The highest EBITDA growth is expected in Varun Beverages (VBL) at 27.7% yoy, Britannia (20.2% yoy), and HUL (19.0% yoy). A combination of benign input costs (crude derivatives, copra, sugar etc.) and strong sales growth momentum are expected to aid healthy EBITDA of most of the companies. TGBL is expected to witness EBITDA decline owing to pressure on gross margins and one-off costs in Eight O’Clock due to the Keurig renegotiation. Other companies that would witness weak EBITDA growth this quarter are Bajaj Corp (higher staff costs) and GCPL (currency devaluation in LatAm).

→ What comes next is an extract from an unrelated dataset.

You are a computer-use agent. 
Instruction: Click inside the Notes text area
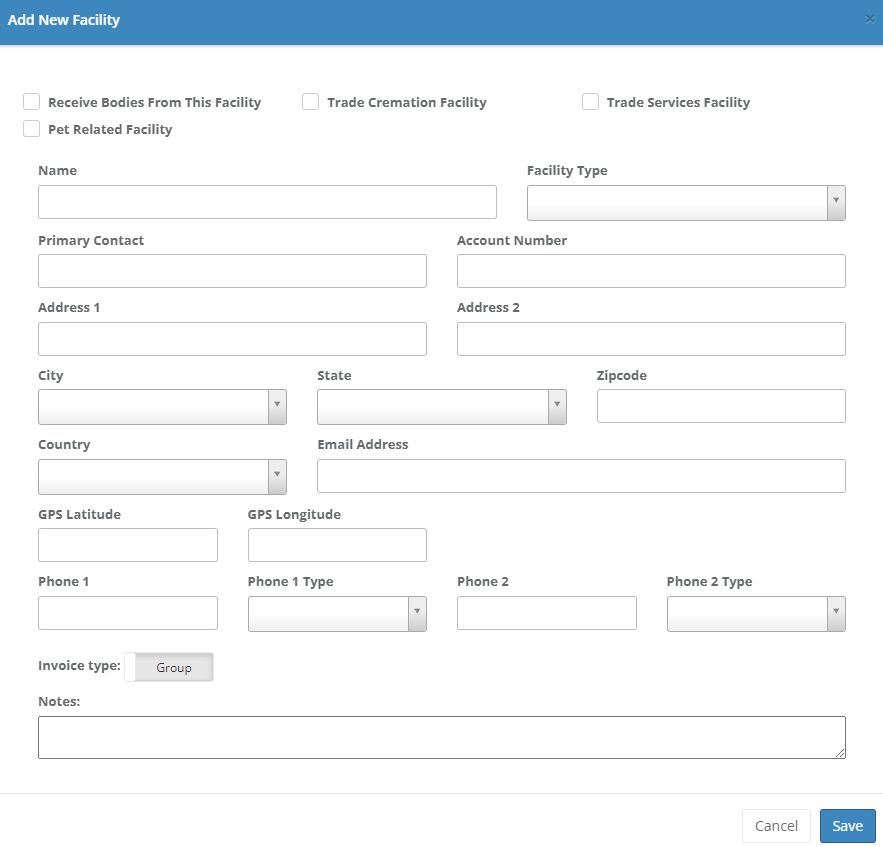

PAT to grow 14.5% yoy for the sector: Net profit growth for the sector is expected at 14.5% yoy (ex-ITC 17% yoy). Healthy growth would be seen in Nestle, HUL, JLL, and GSKCH. However, TGBL is the only company expected to report PAT decline (down 10.8% yoy) on account of higher tax rate and EBITDA pressure. GCPL, Bajaj Corp, and Emami are the other companies that are likely to witness a subdued PAT due to weak EBITDA performance.
Top picks: ITC, Emami, and JLL.
Quarterly consensus estimates (Source: Bloomberg, IIFL Research)
|Bajaj Corp||Q3FY19E||yoy (%)||qoq (%)|
|Sales (Rs cr)||225.5||8.4||9.6|
|EBITDA (Rs cr)||69.2||2.0||14.2|
|EBITDA margin (%)||30.7||-370bps||124bps|
|PAT (Rs cr)||57.9||5.0||12.1|
Bajaj Corp had witnessed a muted Q2FY19 due to drying of trade channels prior to a nationwide re-staging of Bajaj Almond drops. Thus, we expect Q3FY19 to witness some positive impact of trade up-stocking post the relaunch. Revenue is estimated to grow at 8.4% yoy. However, due to raw material pressure, EBITDA, and PAT are expected to grow by' 2.0% and 5.0% yoy respectively.
|Britannia Industries Ltd.||Q3FY19E||yoy (%)||qoq (%)|
|Sales (Rs cr)||2,900.7||13.4||1.6|
|EBITDA (Rs cr)||479.0||20.2||5.4|
|EBITDA margin (%)||16.5||94bps||60bps|
|PAT (Rs cr)||317.2||20.3||4.7|
Britannia is expected to report 13.4% yoy growth in revenue led by volume growth. With inflation in check for the key commodities -- sugar and milk -- EBITDA is expected to clock 20.2% yoy growth. PAT is expected to register 20.3% yoy growth.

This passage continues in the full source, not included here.